◆ Source excerpt ◆

— START —

Dressed in a black abaya and head scarf and seated behind a massive desk, Mayassa, as she is called informally, at first seems dwarfed by her surroundings. But rising from her chair, she grows in stature as she speaks about her museum’s mission. “There is a big misconception about what Islam is and the geographic location of it,” she says in her British-inflected English. “Originally, Islam was a culture. It wasn’t just a religion.” The objects in the collection of the MIA, as it is known, span 13 centuries and three continents, with pieces originating from Spain to Uzbekistan. “You had so many people who looked different, spoke different languages and had other religions, but all lived under the umbrella of Islam.”

One of seven children fathered by the Emir, now 56, with his second wife (he has another 20-some children with his two other wives), Mayassa took up her position nearly three years ago, fresh out of Duke University. She readily admits that her naïveté about the challenges involved made plunging in easier. “I didn’t really realize what this job required,” she says, laughing. Giving birth to a son nine months ago, following her January 2007 marriage to her cousin Sheikh Jassim, doesn’t seem to have slowed her down, either.

The political-religious stance of the museum and the unusual responsibility of Mayassa speak volumes about Qatar and how it differs from its close neighbors. A country about the size of Connecticut, it occupies a peninsula of sand dunes and salt flats that juts out of Saudi Arabia into the Persian Gulf, with Iraq and Iran just across that troubled water. To the east lies the United Arab Emirates, including glitzy Dubai, which has become a sort of Mideast Las Vegas, and Abu Dhabi, which has been making a heavily publicized bid to become the cultural hub of the region, with branches of the Louvre and the Guggenheim slated to open around 2013.

Qatar has been just as ambitious in its aspirations to become a cultural center, but by starting with a focus specifically on Islamic culture, the country has been doing it in a more homegrown way. Unlike Abu Dhabi, furthermore, Qatar is not renting art (the arrangement with the Louvre, for the use of its name and loans of art, will reportedly cost Abu Dhabi $1 billion). During the past decade, representatives of the Al-Thani family—most famously, an art- and antiquities-obsessed cousin of the Emir, Sheikh Saud—have purchased almost every significant piece of Islamic art that has come on the market. Meanwhile, planning for the country’s other major institution, a Qatar National Museum designed by Jean Nouvel, is well under way.

Designated a British protectorate in 1916, Qatar became independent in 1971, the same year the world’s largest natural gas field was discovered off its shores. All of this has made the Al-Thanis, the dynasty that has essentially ruled the country since the mid-18th century, spectacularly wealthy. An unplanned succession of power occurred 13 years ago, however, when Sheikh Hamad bin Khalifa Al-Thani—Mayassa’s father—usurped his father, Sheikh Khalifa, and became the Emir. It was a bloodless coup (Hamad telephoned his father, then in Zurich, to deliver the news) and a very popular one. Khalifa, a largely absentee king who lived much of the year on the French Riviera, had resisted economic and social reforms. But shortly after taking the throne, Hamad, a graduate of Britain’s Royal Military Academy Sandhurst, gave women the right to vote (so far, the country has held only municipal elections), abolished censorship and announced that Qatar was to eventually become a democracy (it still hasn’t). He also launched the Arabic television network Al-Jazeera.

— END —

◆ Given information ◆
— START —

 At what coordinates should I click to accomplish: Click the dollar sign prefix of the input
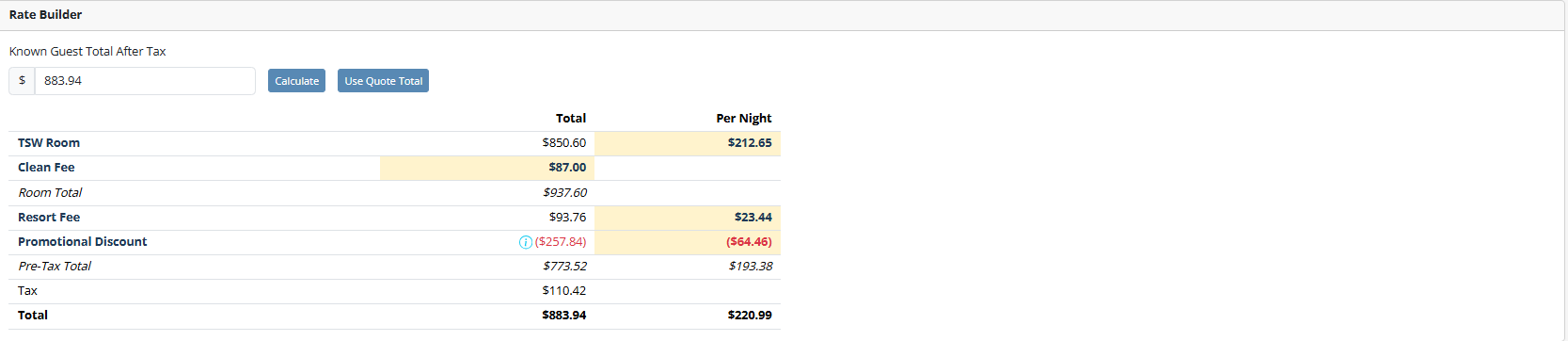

— END —

◆ What you will do ◆
1. Output the part of the Qatar museum text that runs from "Qatar has been" down to "well under way.", copying it word for word.
2. Finish out the next part of the text about Qatar's Museum of Islamic Art, starting after its final sentence.

◆ Written responses ◆
1.
Qatar has been just as ambitious in its aspirations to become a cultural center, but by starting with a focus specifically on Islamic culture, the country has been doing it in a more homegrown way. Unlike Abu Dhabi, furthermore, Qatar is not renting art (the arrangement with the Louvre, for the use of its name and loans of art, will reportedly cost Abu Dhabi $1 billion). During the past decade, representatives of the Al-Thani family—most famously, an art- and antiquities-obsessed cousin of the Emir, Sheikh Saud—have purchased almost every significant piece of Islamic art that has come on the market. Meanwhile, planning for the country’s other major institution, a Qatar National Museum designed by Jean Nouvel, is well under way.

2.
Upon my arrival at the gleaming Doha airport, the first thing I notice is the enormous queue, mostly of guest workers, who are waiting to clear immigration. (Some 75 percent of the country’s present population of 1.4 million are foreigners.) As my car approaches the city, it’s immediately obvious what all the workers are doing here. Huge cranes hover over the skeletons of nascent skyscrapers rising on seemingly every corner, making Doha appear like one big construction site, especially on the corniche along the city’s crescent-shaped harbor.

At the very heart of this, on an island just offshore, stands the massive five-story ziggurat that is the Museum of Islamic Art. Made of white stone, it forms a powerful cubistic sculpture in the harsh sunlight. Pei, now 91, was reluctant to accept the commission when it was first brought to him in 1999, having retired officially from his firm in 1990. The Emir, however, would not take no for an answer, even when the legendary architect protested that he knew little about Islamic architecture. For inspiration, Pei traveled to North Africa and eventually found a model for the museum in Cairo, at the magnificent Mosque of Ahmad ibn Tulun.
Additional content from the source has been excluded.